Hamon rejoint Macron sur la colonisation : les jeunes bousculent la vieille garde
La petite phrase d’Emmanuel Macron sur la colonisation continue à faire des vagues en France et révèle l’ampleur du fossé entre la vieille garde, attachée à ses dogmes colonialistes et qu’on retrouve dans tous les partis, et une nouvelle génération de politiciens qui cherche à s’en affranchir et semble plus décomplexée par rapport à ce thème de la colonisation. C’est ce que vient d’illustrer le candidat du PS Benoît Hamon (49 ans) qui, en réaction à la polémique suscitée par son rival, a dit réfléchir à la forme que prendraient ses «regrets» s’il est élu à la présidence de la République.

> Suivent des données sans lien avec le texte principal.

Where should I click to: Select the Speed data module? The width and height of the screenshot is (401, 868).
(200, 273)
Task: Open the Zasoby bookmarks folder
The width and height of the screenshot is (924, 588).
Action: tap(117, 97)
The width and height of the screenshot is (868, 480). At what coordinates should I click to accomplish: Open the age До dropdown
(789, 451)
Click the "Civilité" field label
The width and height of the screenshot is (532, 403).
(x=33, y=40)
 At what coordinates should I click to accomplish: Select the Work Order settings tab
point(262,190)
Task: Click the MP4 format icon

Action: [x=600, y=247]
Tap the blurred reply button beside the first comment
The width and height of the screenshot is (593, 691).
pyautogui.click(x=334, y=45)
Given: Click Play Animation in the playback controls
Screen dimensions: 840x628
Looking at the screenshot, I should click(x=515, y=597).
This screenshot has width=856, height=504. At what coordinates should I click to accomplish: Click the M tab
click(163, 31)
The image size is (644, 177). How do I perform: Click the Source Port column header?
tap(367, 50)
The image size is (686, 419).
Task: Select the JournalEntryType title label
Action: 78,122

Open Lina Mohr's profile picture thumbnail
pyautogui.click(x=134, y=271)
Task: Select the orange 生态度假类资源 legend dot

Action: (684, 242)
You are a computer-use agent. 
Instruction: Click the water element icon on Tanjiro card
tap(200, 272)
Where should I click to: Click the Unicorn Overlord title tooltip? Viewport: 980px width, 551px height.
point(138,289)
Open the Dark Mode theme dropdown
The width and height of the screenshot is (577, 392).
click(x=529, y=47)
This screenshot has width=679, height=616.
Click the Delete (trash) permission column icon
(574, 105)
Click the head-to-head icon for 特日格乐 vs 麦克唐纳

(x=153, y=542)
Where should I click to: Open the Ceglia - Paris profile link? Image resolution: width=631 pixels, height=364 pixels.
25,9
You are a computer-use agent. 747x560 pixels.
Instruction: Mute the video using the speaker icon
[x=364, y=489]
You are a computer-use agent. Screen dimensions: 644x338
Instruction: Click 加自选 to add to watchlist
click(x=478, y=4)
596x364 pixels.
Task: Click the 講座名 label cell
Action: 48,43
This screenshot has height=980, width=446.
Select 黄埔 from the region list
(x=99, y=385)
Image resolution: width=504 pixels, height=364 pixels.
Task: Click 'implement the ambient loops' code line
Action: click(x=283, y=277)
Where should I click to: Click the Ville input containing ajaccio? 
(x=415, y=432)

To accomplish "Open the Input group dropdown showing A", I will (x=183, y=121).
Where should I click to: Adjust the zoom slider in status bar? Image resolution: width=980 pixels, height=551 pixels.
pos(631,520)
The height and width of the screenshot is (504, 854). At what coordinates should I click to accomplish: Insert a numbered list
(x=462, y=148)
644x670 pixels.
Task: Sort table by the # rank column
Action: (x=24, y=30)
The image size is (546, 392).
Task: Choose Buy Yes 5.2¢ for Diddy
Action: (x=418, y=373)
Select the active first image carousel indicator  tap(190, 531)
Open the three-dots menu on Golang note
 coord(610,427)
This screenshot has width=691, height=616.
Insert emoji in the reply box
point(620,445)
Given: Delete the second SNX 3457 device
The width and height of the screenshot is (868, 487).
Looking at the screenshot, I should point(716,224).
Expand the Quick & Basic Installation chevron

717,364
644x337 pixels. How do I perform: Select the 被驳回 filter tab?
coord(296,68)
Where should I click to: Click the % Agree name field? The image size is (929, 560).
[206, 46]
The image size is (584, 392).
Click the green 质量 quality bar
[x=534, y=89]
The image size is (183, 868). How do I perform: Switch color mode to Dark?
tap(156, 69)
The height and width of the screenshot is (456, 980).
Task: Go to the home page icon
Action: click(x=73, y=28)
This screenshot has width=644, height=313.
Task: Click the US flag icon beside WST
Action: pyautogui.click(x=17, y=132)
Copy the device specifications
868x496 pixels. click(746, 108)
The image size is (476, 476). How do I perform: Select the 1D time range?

Invité du «Grand Jury» RTL/Le Figaro/LCI dimanche, le candidat socialiste, tout en refusant d’utiliser l’expression de «crimes contre l’humanité», n’en a pas moins dénoncé la période coloniale en des termes on ne peut plus clairs. Plus averti, Hamon explique son refus de juger la présence coloniale française dans des pays anciennement colonisés par sa crainte de devoir, demain s’il est élu président, envisager qu’une Cour pénale internationale puisse juger des Français pour crimes contre l’humanité. Or, on sait qu’il existe une loi en France amnistiant tous les faits de guerre commis par l’armée coloniale durant la période correspondant à «la guerre d’Algérie» (1954-1962). Une chose à laquelle Emmanuel Macron n’aurait pas pensé au moment où il a tenu ses propos à Alger, et qu’il a ensuite tenté de rectifier, en reformulant sa phrase en disant : «Crimes contre l’humain» au lieu de «crimes contre l’humanité».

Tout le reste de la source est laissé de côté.